1443P - Trabectedin-related liver toxicity in soft tissue sarcoma patients: Always a good reason to discontinue the treatment?

Date 29 September 2014
Event ESMO 2014
Session Poster Display session
Topics Anti-Cancer Agents & Biologic Therapy
Complications of Treatment
Soft Tissue Sarcomas
Presenter Bruno Vincenzi
Citation Annals of Oncology (2014) 25 (suppl_4): iv494-iv510. 10.1093/annonc/mdu354
Authors B. Vincenzi1, A.M. Frezza2, G. Maltese3, L. Cerbone4, D. Delisi5, M. Silletta1, M. Spalato1, G. Badalamenti3, D. Santini1, G. Tonini1
  • 1Medical Oncology, Campus Bio-Medico di Roma, 00128 - Roma/IT
  • 2Medical Oncology, university campus bio-medico, 00128 - rome/IT
  • 3Oncologia Medica, Azienda Ospedaliera Universitaria Policlinico 'Paolo Giaccone', palermo/IT
  • 4Medical Oncology, San Camillo and Forlanini Hospital, Rome/IT
  • 5Medical Oncology, University Campus Bio-Medico, rome/IT

Abstract

Aim

A transient increase in liver enzymes is a well described side effect developed by almost 40% of soft tissue sarcoma (STS) patients treated with trabectedin, often leading to treatment delays or discontinuation. We retrospectively analysed the correlation between trabectedin-related liver toxicity and treatment outcome.

Methods

Data from a total of 113 patients receiving trabectedin administered at the dose of 1.5 mg/m2 iv 24 hours in 3 reference centers were evaluated.
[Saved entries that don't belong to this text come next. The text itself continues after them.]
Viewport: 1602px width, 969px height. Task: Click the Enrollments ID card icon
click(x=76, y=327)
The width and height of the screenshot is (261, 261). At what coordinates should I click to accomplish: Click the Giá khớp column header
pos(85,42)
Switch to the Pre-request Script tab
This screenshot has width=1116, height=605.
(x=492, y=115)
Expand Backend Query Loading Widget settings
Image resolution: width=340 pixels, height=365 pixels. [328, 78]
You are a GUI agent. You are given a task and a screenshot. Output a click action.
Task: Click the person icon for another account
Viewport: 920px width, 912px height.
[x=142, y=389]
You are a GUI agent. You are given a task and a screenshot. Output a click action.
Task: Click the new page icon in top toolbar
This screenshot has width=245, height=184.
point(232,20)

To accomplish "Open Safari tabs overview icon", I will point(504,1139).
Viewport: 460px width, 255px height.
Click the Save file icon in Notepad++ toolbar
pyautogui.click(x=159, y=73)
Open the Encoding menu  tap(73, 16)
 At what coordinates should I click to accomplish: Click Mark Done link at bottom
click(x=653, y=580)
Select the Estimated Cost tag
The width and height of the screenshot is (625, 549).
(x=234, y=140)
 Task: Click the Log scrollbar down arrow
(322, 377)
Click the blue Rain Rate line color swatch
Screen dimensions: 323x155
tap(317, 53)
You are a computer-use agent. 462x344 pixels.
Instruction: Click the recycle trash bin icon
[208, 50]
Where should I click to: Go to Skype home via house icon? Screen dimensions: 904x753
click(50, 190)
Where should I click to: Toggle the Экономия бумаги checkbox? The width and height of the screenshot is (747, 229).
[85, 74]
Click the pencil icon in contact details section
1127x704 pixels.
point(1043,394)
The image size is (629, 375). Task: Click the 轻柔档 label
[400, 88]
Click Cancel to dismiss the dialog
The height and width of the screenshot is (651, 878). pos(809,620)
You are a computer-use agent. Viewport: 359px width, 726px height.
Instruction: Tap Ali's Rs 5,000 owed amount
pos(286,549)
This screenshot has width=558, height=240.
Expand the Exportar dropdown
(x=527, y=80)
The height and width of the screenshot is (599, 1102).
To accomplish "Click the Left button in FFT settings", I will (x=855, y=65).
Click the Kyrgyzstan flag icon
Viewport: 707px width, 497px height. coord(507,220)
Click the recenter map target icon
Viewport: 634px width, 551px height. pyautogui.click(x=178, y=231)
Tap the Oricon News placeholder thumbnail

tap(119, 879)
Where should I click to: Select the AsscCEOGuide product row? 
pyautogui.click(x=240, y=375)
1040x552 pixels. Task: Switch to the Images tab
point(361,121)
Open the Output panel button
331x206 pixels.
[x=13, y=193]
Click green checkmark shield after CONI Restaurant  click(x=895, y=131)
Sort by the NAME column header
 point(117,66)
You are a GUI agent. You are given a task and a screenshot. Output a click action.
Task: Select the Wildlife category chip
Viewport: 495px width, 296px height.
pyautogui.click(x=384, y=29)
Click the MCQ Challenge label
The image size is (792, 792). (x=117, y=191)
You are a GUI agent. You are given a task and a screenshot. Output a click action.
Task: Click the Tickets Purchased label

This exploratory analysis was performed to assess the impact of liver toxicity (grade 3-4 AST and ALT increases) on the trabectedin efficacy and outcome in STS patients. All the patients included had metastatic disease or locally advanced inoperable and received at least one previous line of treatment containing anthracycline. All patients received standard steroids premedication.

Results

Median age was 57 years (range: 27-79 ys) and male/female ratio was 71/42. STS histologies were: liposarcoma 32 cases, leiomiosarcoma 27, pleomorphic sarcoma 17, synovial sarcoma 13, 24 other histologies. For 45 patients a G3-4 ALT increase in the first two cycles was reported while for 68 was not. Calculations show that hazard ratios for PFS and OS are not statistically significant (HR=1.124; p=0.734 and HR=0.104; p=0.850, respectively). Furthermore, the analysis was repeated dividing the population between patients with G3-4 ALT elevation during treatment vs. patients without such elevation. Again, hazard ratios for PFS and OS are not statistically significant (HR=0.791; p=0.309 and HR=0.930; p=0.810930, respectively). Finally, the analyses was repeated, splitting the population in patients with peak>15 ULN vs. patients with peak<15 ULN and one again no statistical significant differences were identified neither in terms of PFS (HR=0.821 p=0.227) neither in terms of OS (HR=0.927 p=0.463).

Conclusions

Liver toxicity is a common event during treatment with trabectedin and does not affect outcome. These results should discourage the premature discontinuation of the drug due to the increase in liver enzymes.

Disclosure

All authors have declared no conflicts of interest.